See src/claude_agent_sdk/types.py for complete type definitions:

  • ClaudeAgentOptions - Configuration options
  • AssistantMessage, UserMessage, SystemMessage, ResultMessage - Message types
  • TextBlock, ToolUseBlock, ToolResultBlock - Content blocks

Error Handling

from claude_agent_sdk import (
    ClaudeSDKError,      # Base error
    CLINotFoundError,    # Claude Code not installed
    CLIConnectionError,  # Connection issues
    ProcessError,        # Process failed
    CLIJSONDecodeError,  # JSON parsing issues
)

try:
    async for message in query(prompt="Hello"):
        pass
except CLINotFoundError:
    print("Please install Claude Code")
except ProcessError as e:
    print(f"Process failed with exit code: {e.exit_code}")
except CLIJSONDecodeError as e:
    print(f"Failed to parse response: {e}")

See src/claude_agent_sdk/_errors.py for all error types.

Available Tools

See the Claude Code documentation for a complete list of available tools.

Examples

See examples/quick_start.py for a complete working example.

See examples/streaming_mode.py for comprehensive examples involving ClaudeSDKClient. You can even run interactive examples in IPython from examples/streaming_mode_ipython.py.

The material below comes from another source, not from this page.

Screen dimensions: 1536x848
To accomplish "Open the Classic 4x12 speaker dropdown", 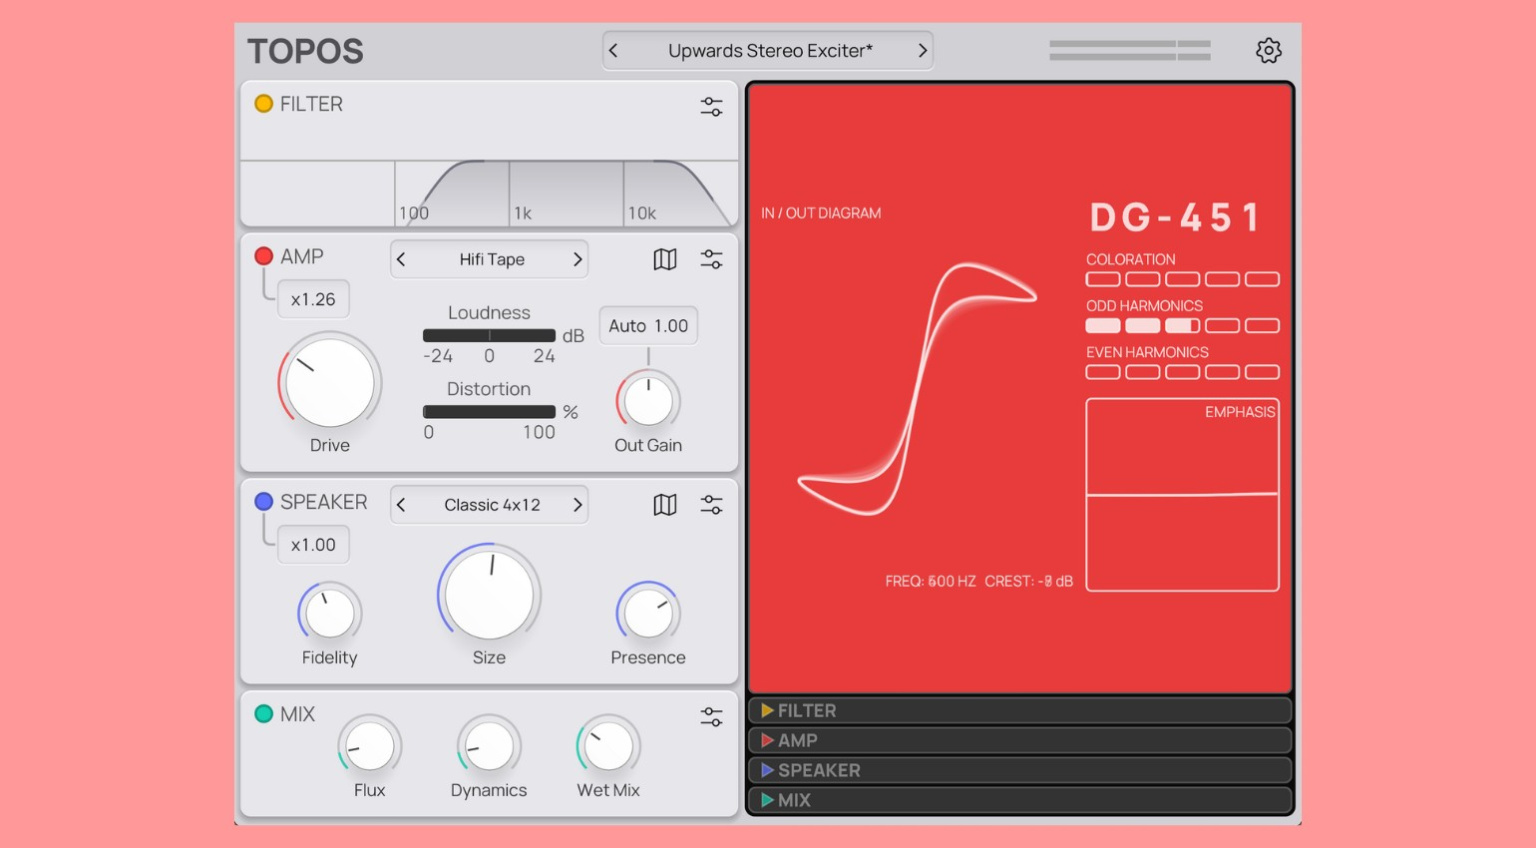I will pos(491,505).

Migrating from Claude Code SDK

If you're upgrading from the Claude Code SDK (versions < 0.1.0), please see the CHANGELOG.md for details on breaking changes and new features, including:

  • ClaudeCodeOptionsClaudeAgentOptions rename
  • Merged system prompt configuration
  • Settings isolation and explicit control
  • New programmatic subagents and session forking features

Development

If you're contributing to this project, run the initial setup script to install git hooks:

./scripts/initial-setup.sh

This installs a pre-push hook that runs lint checks before pushing, matching the CI workflow. To skip the hook temporarily, use git push --no-verify.

Building Wheels Locally

To build wheels with the bundled Claude Code CLI:

# Install build dependencies
pip install build twine

# Build wheel with bundled CLI
python scripts/build_wheel.py

# Build with specific version
python scripts/build_wheel.py --version 0.1.4

# Build with specific CLI version
python scripts/build_wheel.py --cli-version 2.0.0

# Clean bundled CLI after building
python scripts/build_wheel.py --clean

# Skip CLI download (use existing)
python scripts/build_wheel.py --skip-download

The build script:

  1. Downloads Claude Code CLI for your platform
  2. Bundles it in the wheel
  3. Builds both wheel and source distribution
  4. Checks the package with twine

See python scripts/build_wheel.py --help for all options.

Release Workflow

The package is published to PyPI via the GitHub Actions workflow in .github/workflows/publish.yml. To create a new release:

  1. Trigger the workflow manually from the Actions tab with two inputs:

    • version: The package version to publish (e.g., 0.1.5)
    • claude_code_version: The Claude Code CLI version to bundle (e.g., 2.0.0 or latest)
  2. The workflow will:

    • Build platform-specific wheels for macOS, Linux, and Windows
    • Bundle the specified Claude Code CLI version in each wheel
    • Build a source distribution
    • Publish all artifacts to PyPI
    • Create a release branch with version updates
    • Open a PR to main with:
      • Updated pyproject.toml version
      • Updated src/claude_agent_sdk/_version.py
      • Updated src/claude_agent_sdk/_cli_version.py with bundled CLI version
      • Auto-generated CHANGELOG.md entry
  3. Review and merge the release PR to update main with the new version information

The workflow tracks both the package version and the bundled CLI version separately, allowing you to release a new package version with an updated CLI without code changes.

License and terms

Use of this SDK is governed by Anthropic's Commercial Terms of Service, including when you use it to power products and services that you make available to your own customers and end users, except to the extent a specific component or dependency is covered by a different license as indicated in that component's LICENSE file.